Studies show that in the United States the workers’ chronic lack of sleep leads to a situation when their employers lose a total of $100 billion a year.

Gregory Belenky, director of the research center for the study of productivity at the University of Washington, explains that we are depriving ourselves of sleep at a great sacrifice to productivity. We are wasting our time unless we are doing a job that does not imply any mental skills.

This brings us to an important question: how can you understand whether you have enough sleep?

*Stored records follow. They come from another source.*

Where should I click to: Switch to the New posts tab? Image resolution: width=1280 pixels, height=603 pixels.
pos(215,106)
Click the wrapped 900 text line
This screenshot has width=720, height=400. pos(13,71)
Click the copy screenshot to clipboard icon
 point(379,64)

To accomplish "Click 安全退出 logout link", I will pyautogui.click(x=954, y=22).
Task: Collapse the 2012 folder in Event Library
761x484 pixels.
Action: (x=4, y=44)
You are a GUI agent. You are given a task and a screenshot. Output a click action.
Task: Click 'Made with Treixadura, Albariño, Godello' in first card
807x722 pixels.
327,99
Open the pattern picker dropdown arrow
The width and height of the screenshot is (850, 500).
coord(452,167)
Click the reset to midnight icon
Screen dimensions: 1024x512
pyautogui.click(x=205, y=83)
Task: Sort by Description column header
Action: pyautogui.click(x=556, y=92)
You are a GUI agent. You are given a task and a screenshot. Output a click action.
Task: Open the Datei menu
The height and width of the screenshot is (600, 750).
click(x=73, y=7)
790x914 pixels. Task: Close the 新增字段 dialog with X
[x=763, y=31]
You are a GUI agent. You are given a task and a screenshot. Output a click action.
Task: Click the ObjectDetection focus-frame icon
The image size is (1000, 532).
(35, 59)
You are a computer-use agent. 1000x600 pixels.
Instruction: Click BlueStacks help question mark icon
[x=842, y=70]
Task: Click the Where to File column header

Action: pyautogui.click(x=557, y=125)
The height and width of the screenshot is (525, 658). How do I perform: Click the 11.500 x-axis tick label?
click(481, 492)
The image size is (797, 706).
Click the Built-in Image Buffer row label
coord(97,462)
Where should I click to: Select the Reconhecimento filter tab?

Experts agree that 95% of all adults should sleep from 7 to 9 hours every night in order to live a normal life. If they sleep less, they will lose their mental and physical performance. Children and the elderly need even more sleep. Meanwhile, people are sleeping less and less.

The Harvard Medical School claims that the Americans’ average sleep duration has decreased from 9:00 in 1910 to 7:00 today. Dr. Lawrence Epstein of this institution claims that 20% of Americans sleep less than six hours a day.

Age-related changes

Harvard Medical School argues that the older you are, the more difficult it is to fall asleep and the worse your sleep performs its functions. If the elderly people are having problems with sleep, you can say for sure that their process of aging is now accelerating rapidly. And you have to ask a somnologist for help.

How to recover if you do not have enough sleep?


Harvard Medical School experts suggest sleeping during the day. At least for 20-30 minutes. That’s enough to help the brain “focus” on some task.

When should you go to bed, and when do you need to wake up?

Here are some things common to all:

  • At 6 am, the cortisol levels increase, which helps to awaken your brain and body.
  • At 7 am, the body stops producing the sleep hormone melatonin.
  • At 9 am, your hormones are at their peak performance.
  • 10 am is the peak of your mental activity.
  • 2.30 in the afternoon is the peak of your systems, responsible for motor skills and coordination.
  • 3.30 pm is when you have the best reaction.
  • 5.00 pm is the time when your cardiovascular and muscular systems work the best.
  • 7 pm is the period of high blood pressure and increased body temperature.
  • 9 pm is the time to start melatonin production. The body prepares itself for sleep.
  • 10 pm is when you often need to the lavatory. The body continues to get ready for bed.
  • 2 am is the deepest sleep time.
  • 4 o’clock in the morning is when you have the lowest body temperature. Being awake at this time is especially harmful.

Obviously, all these periods may slightly differ among individuals. However, they really demonstrate the common tendency.